自宅から自転車圏内に東京都の薬用植物園なるものがありまして、
これまでにも何度か立ち寄ったことはあるのですけれど、
たまたま花の季節にもなってきましたので、またしても拙いながら写真を撮ってみたり。
例によって大鑑巨砲的な一眼レフを構えた方々の脇からこっそりと携帯で…。
この時期の目玉(?)はといえば、一般家庭で栽培を許されない、
いわば薬用植物園ならではの植物でありますね。
ご存知の方もおいでかと思いますが、何を隠そう?「ケシ」なのですね。
奥の方に柵が見えますけれど、普段は二重に厳重な柵が施されておりますが、
ほんの一時期、外側の柵が開かれて少しだけ近寄れるようになるのですよ。
まだまだ花はこれから…ということですけれど、大ぶりな花はなかなかに見事ながら、
やはり邪悪な気配が濃厚に感じられたりもするところです。
麻薬にもなるけれど、医薬品にもなるという微妙な立ち位置ではないですかねえ。
ところで、邪悪な気配といいますと、こちらも相当なものではないかと。
説明書きにはこのように書かれています。
ケジギタリス(Digitalis lanata Ehrh.)
ジゴギシン(強心利尿薬)などの製造原料とされるが、一般の使用は不可(有毒植物)。
薔薇をして「美しい花には棘がある」てな言い方をしたりしますけれど、
毒があるとなれば、本能的に「近づいちゃいけん」という信号が感知されるのですかね。
きれいな花と見えなくもないながら、どうしても邪悪さが気になってしまうわけです。
油断するとうっかり近づいてしまい…みたいなふうだと、こちらになりましょうか。
また説明書きを引いてみましょう。
イチハツ(Iris tectorum)
中国では鳶尾と呼び、解毒・水腫などに用いる。中国、ビルマ原産。古く日本に渡来した。中国では根茎を薬用とする。(有毒植物)

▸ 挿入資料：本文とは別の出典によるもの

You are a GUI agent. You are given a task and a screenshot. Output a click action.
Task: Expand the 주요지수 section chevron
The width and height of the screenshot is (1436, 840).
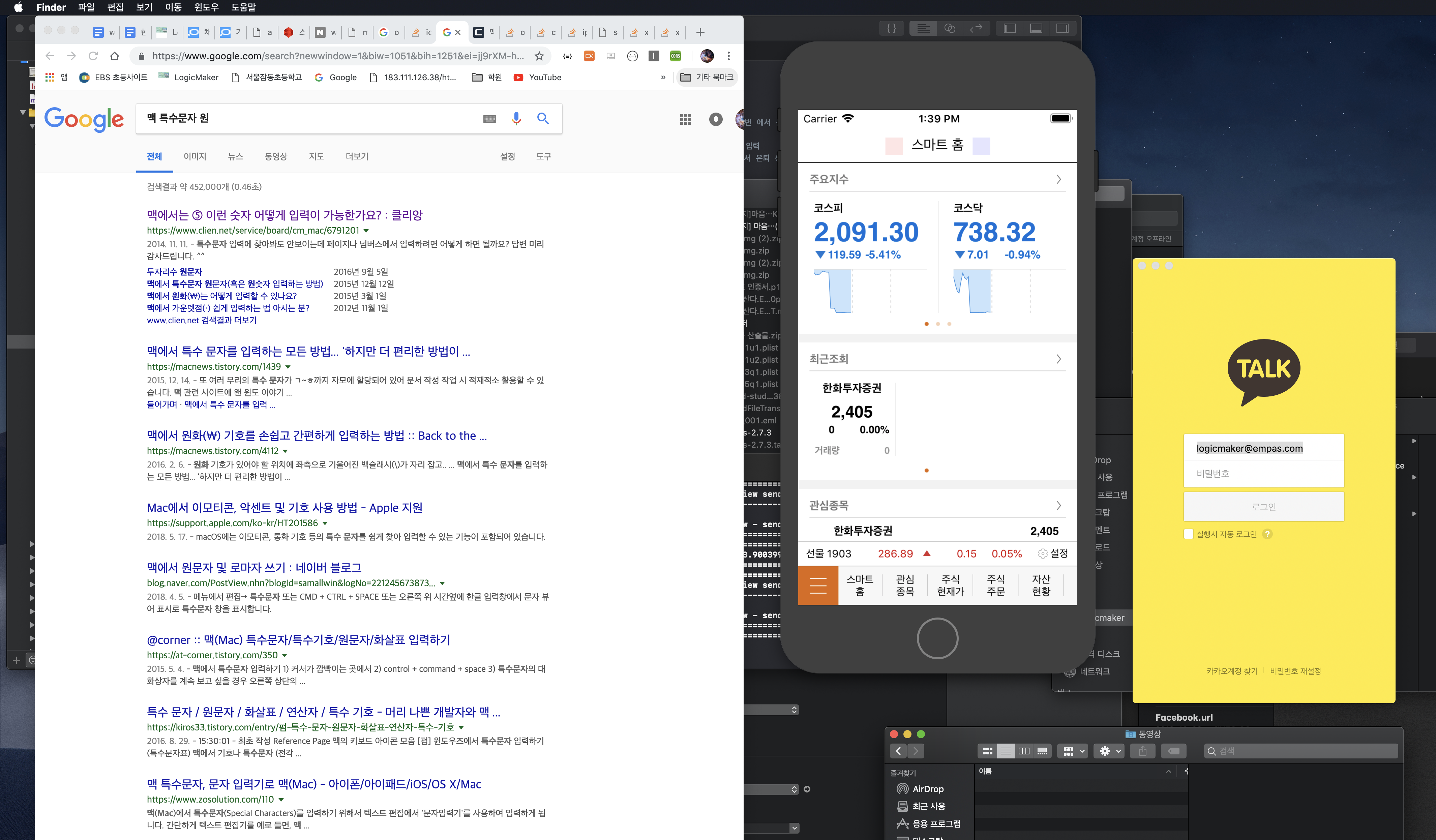coord(1058,180)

こういうのにふらふらと無防備に近づくとろくでもないことになったりするんですよね。
(と、比喩的発想から、ちと妄想気味ですが…)
てなこと言いながら、
妖しげな花ばかり撮っているではないかとはどなたも仰らないでしょうけれど、
傾向の違うところをひとつ見てみるかなと。
何だこれ?と思うわけですよ、何かの実だろうとは思うものの…。
看板によれば「アーモンド」なのだというのですが、すぐには結びつきにくいような。
あいにくと薬効のほどは書かれてなかったものの、
「アーモンドなら、何かに効きそうだぁね」と思ったりしますね。
ところでふと考えてみるとですね、ケシはともかくとしても、
その他にも先のジギタリスの仲間とか何だとか
「有毒植物」と書かれたのがたくさん植わってるわけですね、無造作に。
いけすかない誰かしらに、煎じて飲ませちゃうとか…。
こんなの使ったら、一発ですよね、葉っぱだけだと何だか分からないでしょうけど。
摂取してしまおうものなら気が狂ったように走り回ってしまうとかいう「ハシリドコロ」であります。
昨今また食中毒といいますか、そうしたことが伝えられてきますけれど、
気をつけなきゃいけないのは植物にも、かなりありそうだなと思うのでありました。